*SEITENAUSZUG:*
= = =

Verfahren in drei Schritten
Die „Donnerkuhle“ ist kein Einzelschicksal. Rund 65 Prozent der alten Häuser in der Wipperfürther Innenstadt wurden immer wieder umgebaut, so dass das Original oft nur noch zu erahnen ist. Dagegen sind nur 15 Prozent des Altbaubestandes weitgehend original erhalten. Dazu kommen einzelne Gebäude aus der Gründerzeit – etwa das ehemalige Café Schulte –, Häuser aus den 1920er- und 30er-Jahren, sowie verschiedene Nachkriegsbauten wie das Wipperfürther Rathaus.
Wie lässt sich das Wipperfürther Ortsbild als gewachsenes Erscheinungsbild für die Zukunft bewahren? Wie kann man verhindern, dass noch mehr Altbauten dem Bagger zum Opfer fallen? Stadtverwaltung und Politik streben dazu ein Verfahren in drei Schritten an. Aus einem Gestaltungsleitfaden, der einen empfehlenden Charakter hat, soll eine verbindliche Gestaltungssatzung entwickelt werden, die dann schließlich in einen rechtskräftigen Bebauungsplan mündet. Im Stadtentwicklungsausschuss stellten Mehmet Celik und Bernd Niedermeier vom Planungsbüro MWM aus Aachen jetzt die ersten Schritte vor.

= = =

*BEIGEFÜGTE AUFLISTUNG:*
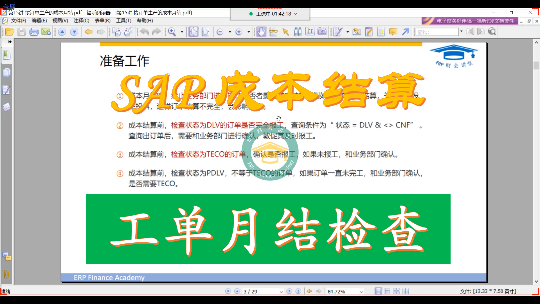Select the Hand tool in the toolbar
Viewport: 540px width, 304px height.
[261, 32]
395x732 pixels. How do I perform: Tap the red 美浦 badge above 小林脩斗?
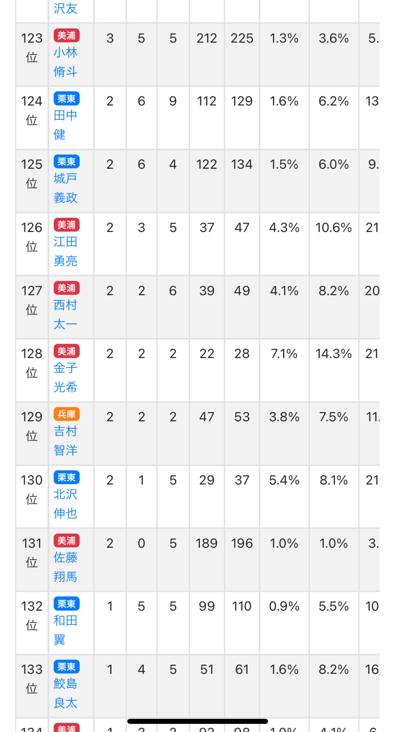pos(67,36)
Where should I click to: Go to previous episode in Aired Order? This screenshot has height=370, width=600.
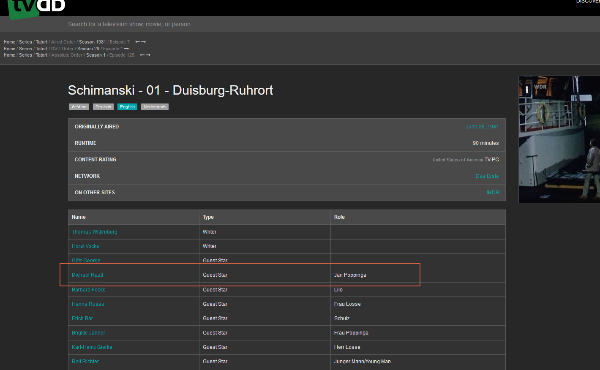(138, 42)
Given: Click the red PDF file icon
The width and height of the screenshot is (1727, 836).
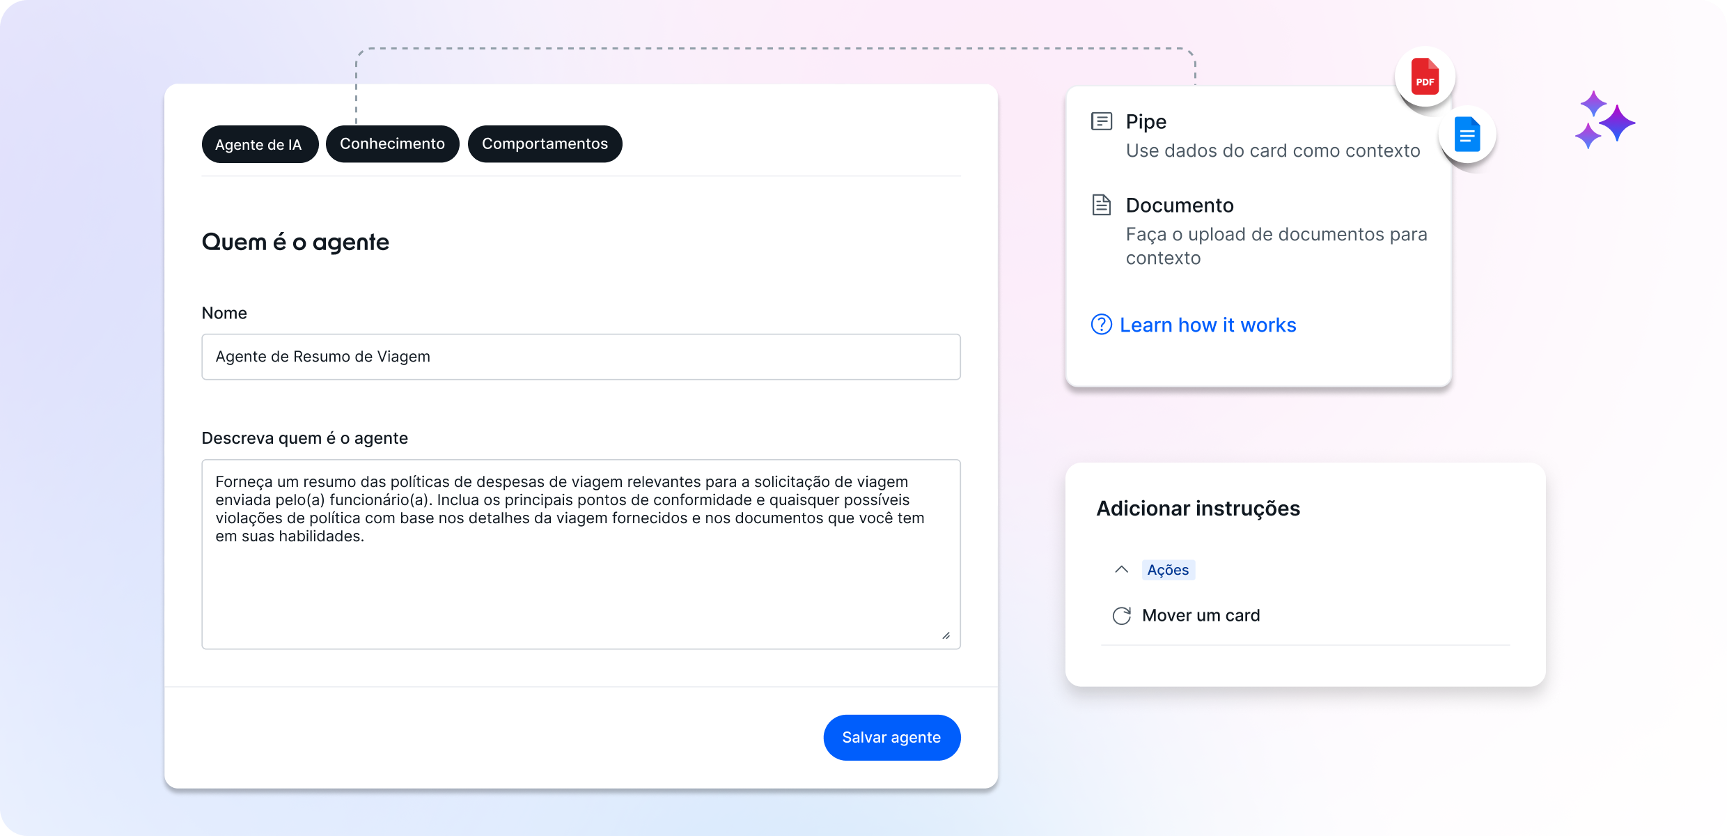Looking at the screenshot, I should click(x=1425, y=77).
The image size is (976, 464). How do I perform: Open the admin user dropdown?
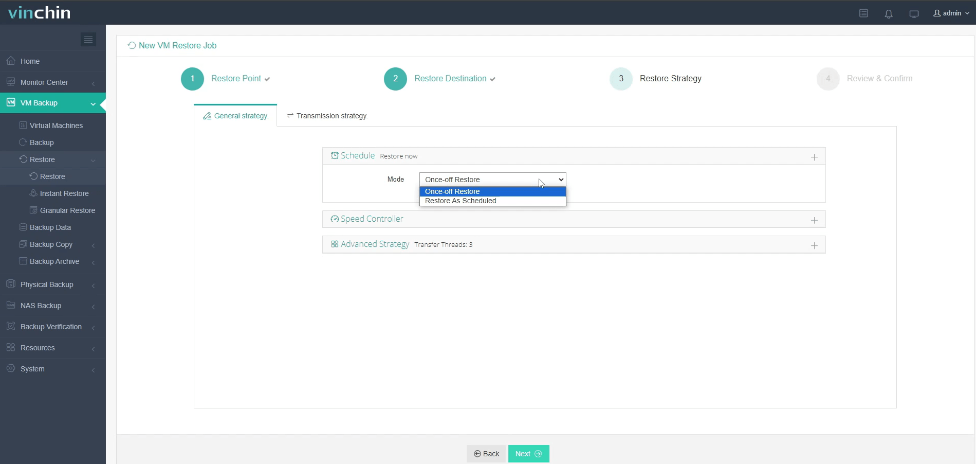coord(951,13)
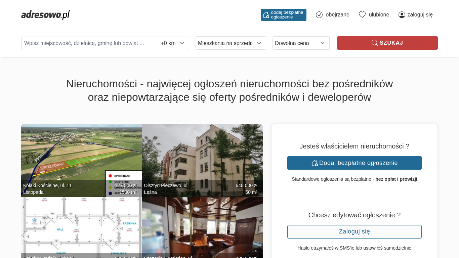Image resolution: width=459 pixels, height=258 pixels.
Task: Expand the Mieszkania na sprzedaż dropdown
Action: (231, 43)
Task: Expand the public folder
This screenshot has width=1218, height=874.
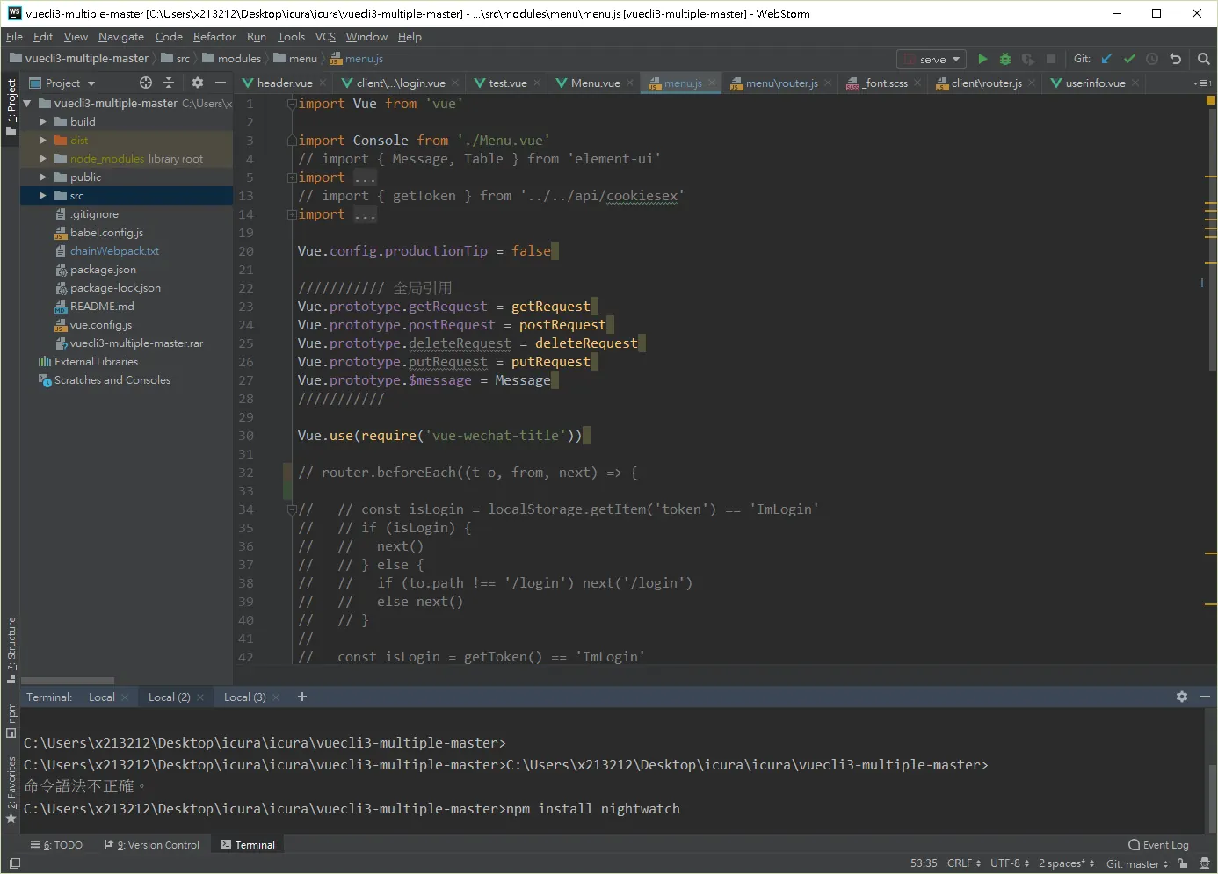Action: pyautogui.click(x=42, y=177)
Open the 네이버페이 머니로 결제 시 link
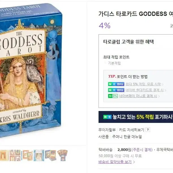This screenshot has width=173, height=173. tap(138, 96)
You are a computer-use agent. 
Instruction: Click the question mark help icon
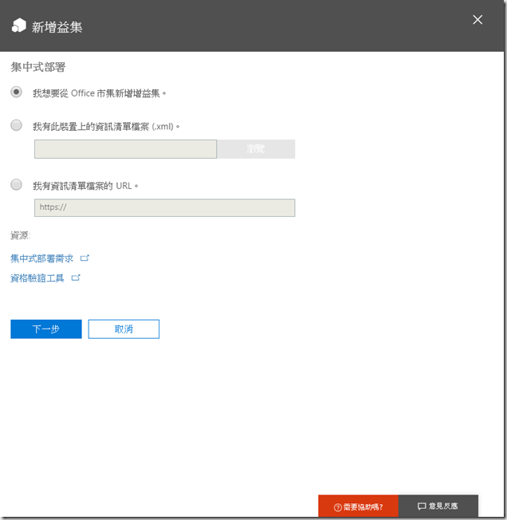(x=337, y=507)
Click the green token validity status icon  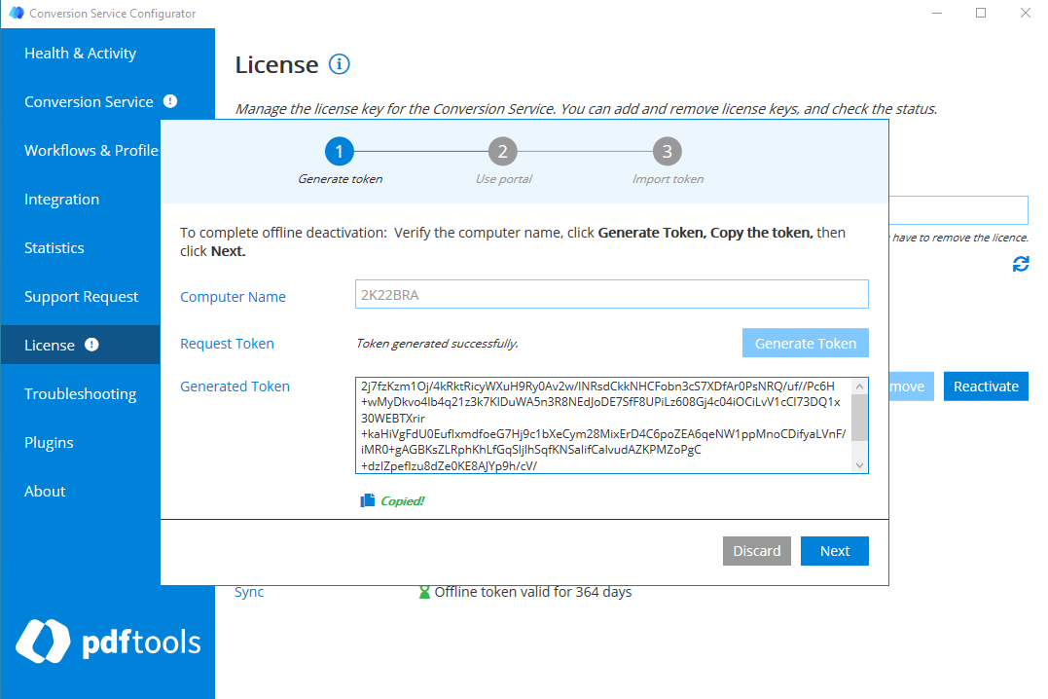point(425,591)
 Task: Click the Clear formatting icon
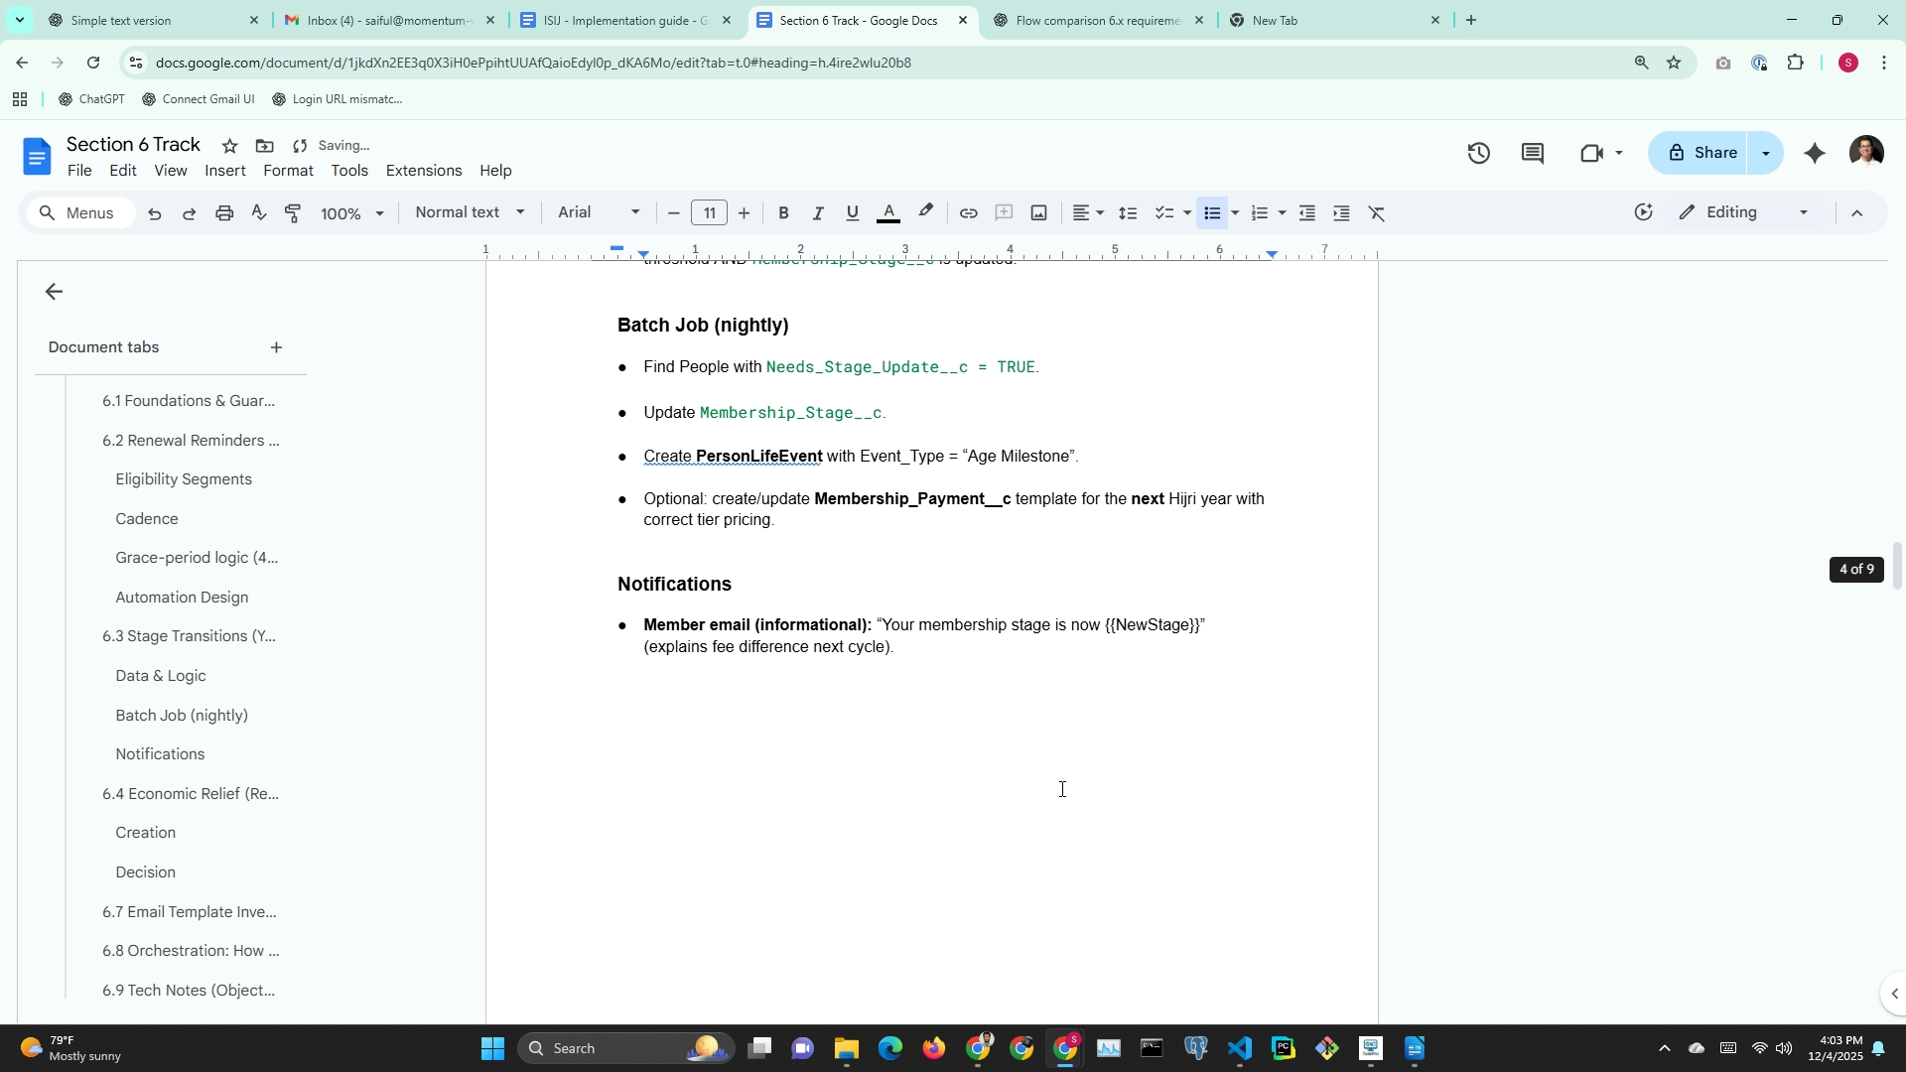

= = =

*AUFGABE:* Gib aus dem Seitenauszug den Abschnitt von „Wie lässt sich“ bis „ersten Schritte vor.“ wortgetreu wieder. Die Auflistung wird hier nicht gebraucht.

*ERGEBNIS:*
Wie lässt sich das Wipperfürther Ortsbild als gewachsenes Erscheinungsbild für die Zukunft bewahren? Wie kann man verhindern, dass noch mehr Altbauten dem Bagger zum Opfer fallen? Stadtverwaltung und Politik streben dazu ein Verfahren in drei Schritten an. Aus einem Gestaltungsleitfaden, der einen empfehlenden Charakter hat, soll eine verbindliche Gestaltungssatzung entwickelt werden, die dann schließlich in einen rechtskräftigen Bebauungsplan mündet. Im Stadtentwicklungsausschuss stellten Mehmet Celik und Bernd Niedermeier vom Planungsbüro MWM aus Aachen jetzt die ersten Schritte vor.